Two 64-bit normalized mantissas both have bit 63 set, so their product is in [2^126, 2^128). The top 64 bits of the 128-bit product form the result mantissa, and the exponents add.

product128 = (128-bit)(a.mantissa × b.mantissa)
result_m   = product128[127:64]              // top 64 bits
result_e   = a.exponent + b.exponent + 1

if result_m[63] == 0:                        // product was in [2^126, 2^127)
    result_m <<= 1
    result_e  -= 1

The +1 in result_e accounts for the fixed-point scaling: each mantissa represents a value m × 2^(e−63), so the product is m1×m2 × 2^(e1+e2−126) = (m1×m2 >> 64) × 2^(e1+e2−62) = result_m × 2^(result_e−63) where result_e = e1+e2+1.

Division

The numerator mantissa is scaled up by 2^64 (128-bit shift) before dividing by the denominator mantissa, preserving 64 bits of quotient precision.

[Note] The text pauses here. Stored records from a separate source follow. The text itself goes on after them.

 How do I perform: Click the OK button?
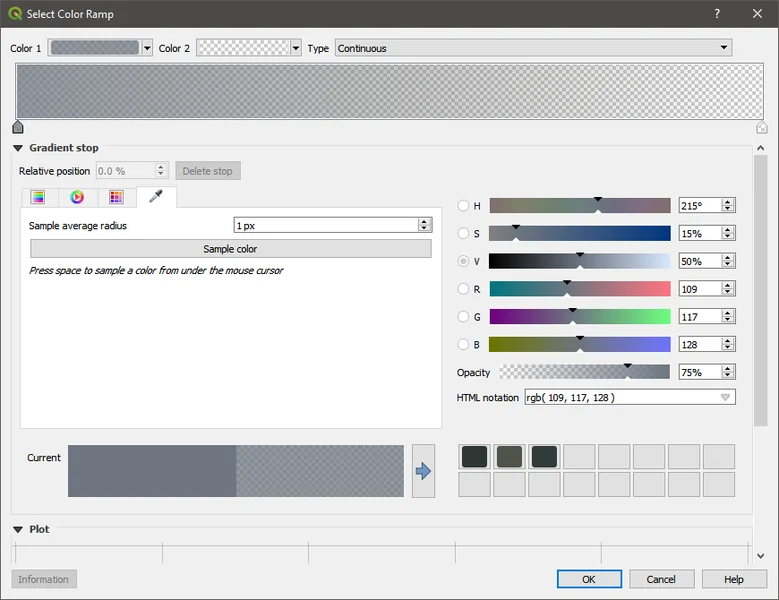[589, 579]
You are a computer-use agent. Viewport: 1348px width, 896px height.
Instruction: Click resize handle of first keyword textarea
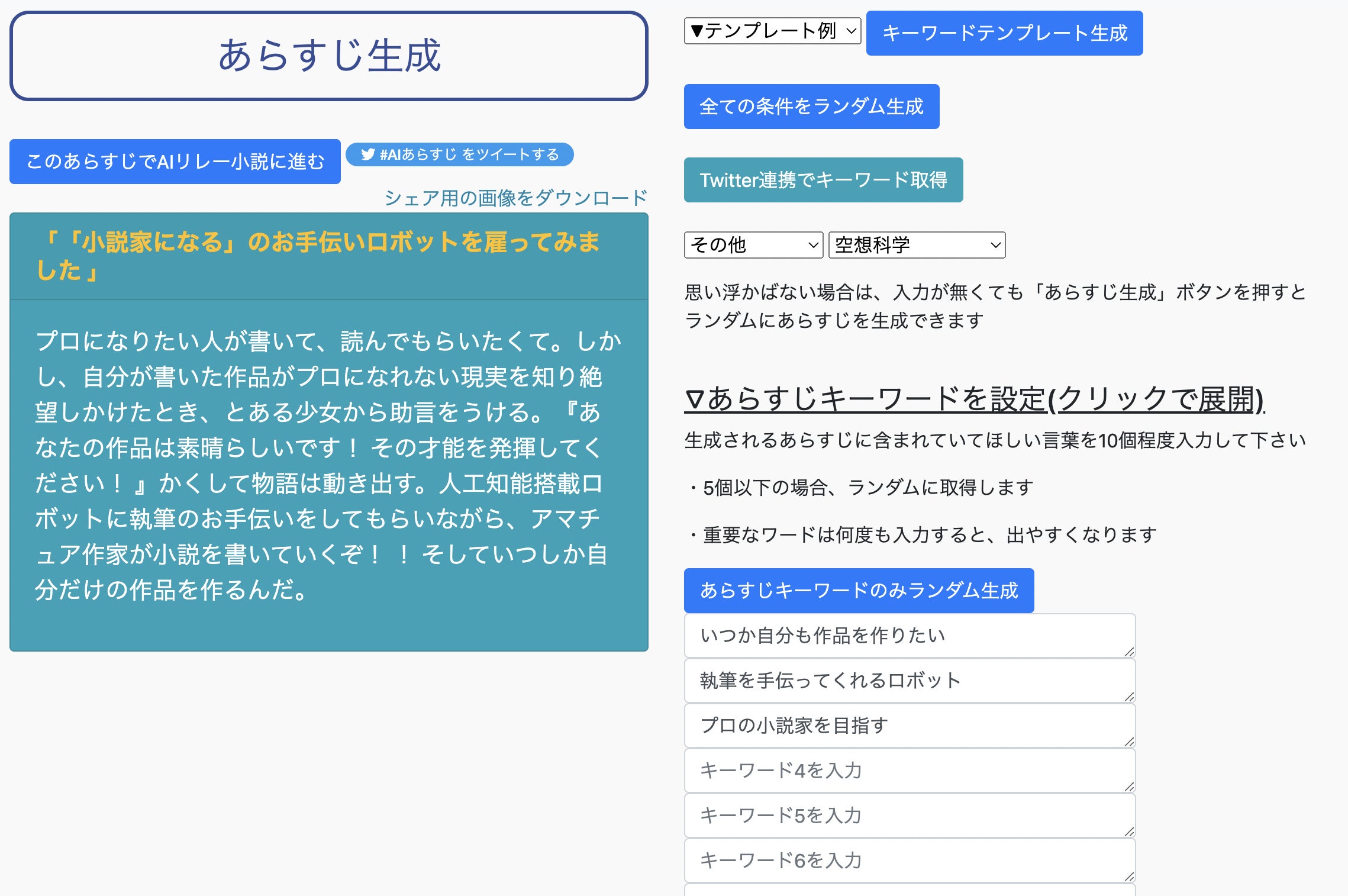[1129, 652]
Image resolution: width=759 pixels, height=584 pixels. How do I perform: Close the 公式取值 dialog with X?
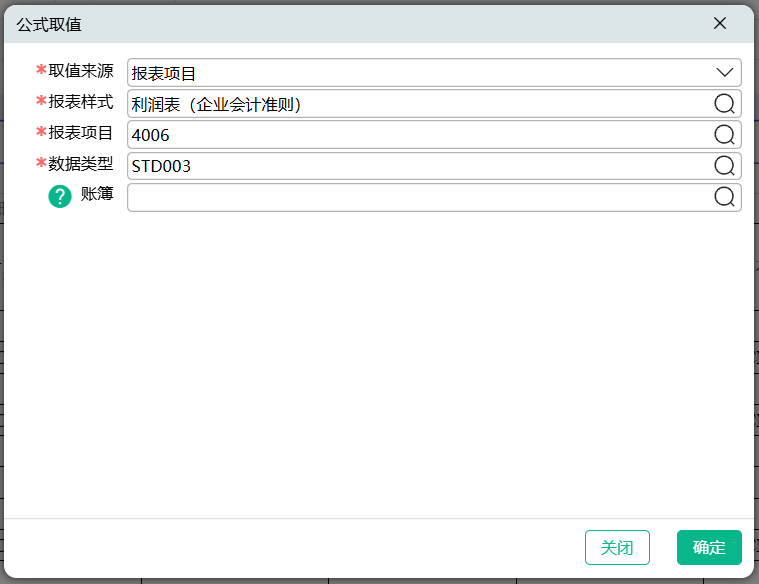pos(720,23)
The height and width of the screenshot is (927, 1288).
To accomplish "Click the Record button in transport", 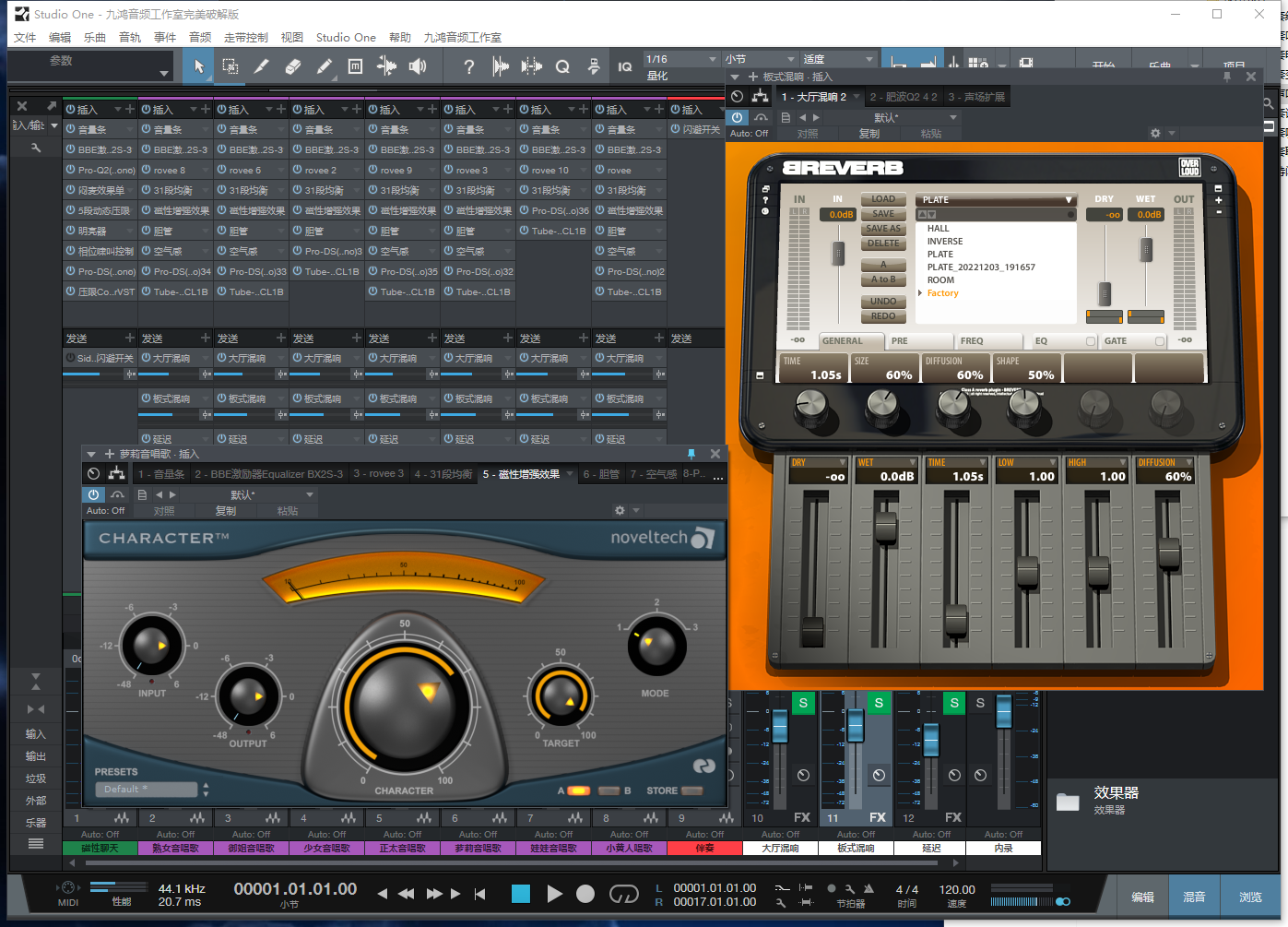I will (585, 894).
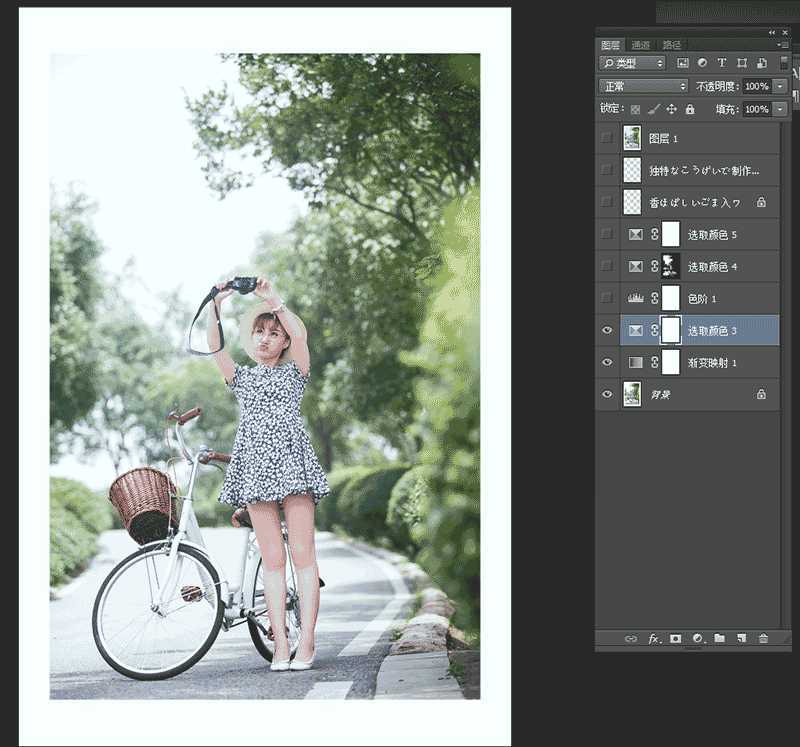Click the 图层 1 layer thumbnail
Image resolution: width=800 pixels, height=747 pixels.
[x=631, y=137]
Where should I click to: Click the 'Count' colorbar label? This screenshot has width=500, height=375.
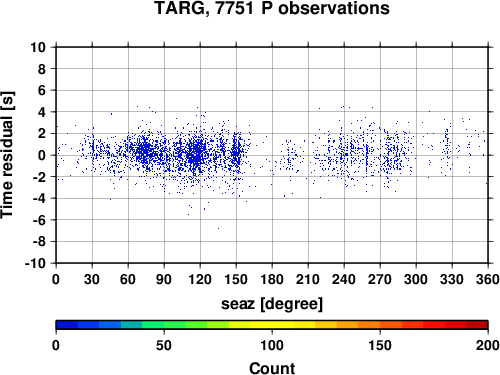(x=272, y=368)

numerator128 = (128-bit)(a.mantissa) << 64
q128         = numerator128 / b.mantissa
result_e     = a.exponent − b.exponent − 1

if q128[64]:                                 // quotient ≥ 2^64 (when a == b)
    q128     >>= 1
    result_e  += 1
return normalize(result_sign, (uint64_t)q128, result_e)

The overflow check catches the case a.mantissa == b.mantissa, where the exact quotient is 2^64 (a 65-bit value). A single right-shift and exponent bump resolves it.

Comparison

Magnitude comparison compares exponent first (higher exponent = larger value for equal-sign normals), then mantissa if exponents are equal. Because both mantissas are normalized with bit 63 set, this is a direct integer comparison.

Full comparison (operator<) logic:

NaN: always return false
±0 equal to each other
Different signs: negative is smaller
Same sign, both infinite: equal
Same sign, one infinite: +inf > anything, -inf < anything
Same sign, both normal: compare magnitudes; for negatives, larger magnitude = smaller value

operator<= and operator>= include explicit NaN guards because their naive implementations (!(rhs < *this) and !(*this < rhs)) would return true for NaN operands — a bug that was caught and fixed during testing.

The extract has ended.